GEORGE A. LeMAISTRE:
And the Klan had several meetings around here where they blocked country roads, burned crosses, and made themselves rather obvious to people if you were more conscious of the Klan—maybe because you expected more, I don't know. I never really thought the Klan developed into any great political persuasive group. They were noisy, I guess is the best description of them.
ALLEN J. GOING:
The so-called Freedom Rides where you had the riots in Birmingham and Montgomery—there weren't any in Tuscaloosa though?
GEORGE A. LeMAISTRE:
We didn't have any Freedom Rides, but we did have a very serious incident at the First African Baptist Church.
ALLEN J. GOING:
But that was later.
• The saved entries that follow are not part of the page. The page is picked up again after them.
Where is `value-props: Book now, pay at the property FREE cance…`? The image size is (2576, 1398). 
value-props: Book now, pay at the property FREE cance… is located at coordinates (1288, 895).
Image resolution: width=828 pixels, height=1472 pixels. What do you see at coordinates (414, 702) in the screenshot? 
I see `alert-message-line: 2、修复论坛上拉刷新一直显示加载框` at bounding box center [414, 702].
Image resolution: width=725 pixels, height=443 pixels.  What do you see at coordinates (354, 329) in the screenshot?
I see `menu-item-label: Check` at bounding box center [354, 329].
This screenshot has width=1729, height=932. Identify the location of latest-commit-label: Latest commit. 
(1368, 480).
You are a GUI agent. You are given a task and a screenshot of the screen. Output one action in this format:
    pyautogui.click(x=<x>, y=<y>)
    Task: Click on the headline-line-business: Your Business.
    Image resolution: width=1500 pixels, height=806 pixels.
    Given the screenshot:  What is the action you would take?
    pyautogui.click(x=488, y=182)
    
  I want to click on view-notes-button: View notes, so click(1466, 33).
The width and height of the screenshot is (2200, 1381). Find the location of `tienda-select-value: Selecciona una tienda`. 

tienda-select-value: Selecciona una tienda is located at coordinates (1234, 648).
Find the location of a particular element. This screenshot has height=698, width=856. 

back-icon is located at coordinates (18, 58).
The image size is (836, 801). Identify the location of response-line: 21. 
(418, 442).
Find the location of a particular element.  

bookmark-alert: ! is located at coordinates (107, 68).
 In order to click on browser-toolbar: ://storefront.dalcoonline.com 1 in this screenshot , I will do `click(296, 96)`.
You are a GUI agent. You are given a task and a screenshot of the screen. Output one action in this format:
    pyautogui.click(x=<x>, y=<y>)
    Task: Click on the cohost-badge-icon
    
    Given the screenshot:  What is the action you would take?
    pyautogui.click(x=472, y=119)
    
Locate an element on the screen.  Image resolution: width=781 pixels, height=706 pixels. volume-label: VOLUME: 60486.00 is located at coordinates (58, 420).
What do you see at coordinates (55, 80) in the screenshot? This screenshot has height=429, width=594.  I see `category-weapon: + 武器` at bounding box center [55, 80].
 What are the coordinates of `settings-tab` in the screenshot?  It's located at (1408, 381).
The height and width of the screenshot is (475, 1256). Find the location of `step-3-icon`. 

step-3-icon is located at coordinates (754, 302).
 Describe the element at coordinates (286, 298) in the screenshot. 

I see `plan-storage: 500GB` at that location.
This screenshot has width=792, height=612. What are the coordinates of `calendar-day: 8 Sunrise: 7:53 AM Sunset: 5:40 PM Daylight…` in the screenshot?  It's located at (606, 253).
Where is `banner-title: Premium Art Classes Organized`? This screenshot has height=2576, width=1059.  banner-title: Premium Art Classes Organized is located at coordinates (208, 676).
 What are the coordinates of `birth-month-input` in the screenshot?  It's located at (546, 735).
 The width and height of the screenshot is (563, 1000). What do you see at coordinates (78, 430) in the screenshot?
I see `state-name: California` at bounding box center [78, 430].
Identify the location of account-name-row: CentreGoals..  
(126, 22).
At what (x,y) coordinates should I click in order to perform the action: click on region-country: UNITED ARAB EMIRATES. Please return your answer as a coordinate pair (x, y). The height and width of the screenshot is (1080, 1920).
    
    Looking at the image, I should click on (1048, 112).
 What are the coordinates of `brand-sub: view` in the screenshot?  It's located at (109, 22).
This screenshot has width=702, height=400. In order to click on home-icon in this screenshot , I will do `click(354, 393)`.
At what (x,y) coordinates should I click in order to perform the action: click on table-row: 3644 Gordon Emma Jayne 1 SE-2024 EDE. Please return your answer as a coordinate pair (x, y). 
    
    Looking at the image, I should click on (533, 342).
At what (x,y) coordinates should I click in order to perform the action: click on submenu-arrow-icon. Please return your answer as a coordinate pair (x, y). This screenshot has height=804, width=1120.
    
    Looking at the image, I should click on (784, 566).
That came after the University's integration.
GEORGE A. LeMAISTRE:
That's right. That came after it and came at a time when they were trying to extend integration to the churches.
ALLEN J. GOING:
When we were talking earlier, you were saying something about the head of the State Troopers.
GEORGE A. LeMAISTRE:
Floyd Mann was the head of the Highway Patrol under Patterson's administration, and there was a very serious incident at the Montgomery bus station when the Freedom Riders came there and were attacked by a group of thugs that were gathered at the station. And more and more seemed to be joining them, and the Montgomery police just stood with their hands in their pockets or looked the other way. And Mann brought in the Highway Patrol and broke it up. I'm convinced in my own mind that if he had not come in with the armed state troopers, there would have been a good amount of bloodshed because it was clearly out of hand. The question was whether the people doing the beating would restrain themselves enough to keep from killing those Freedom Riders. And, as you know, along about that time, maybe a little earlier, they had burned a bus on the highway between Anniston and Montgomery. And as I recall, one man was seriously injured when he jumped out of the bus after they threw a fire bomb into it. I don't know whether anybody was killed or not.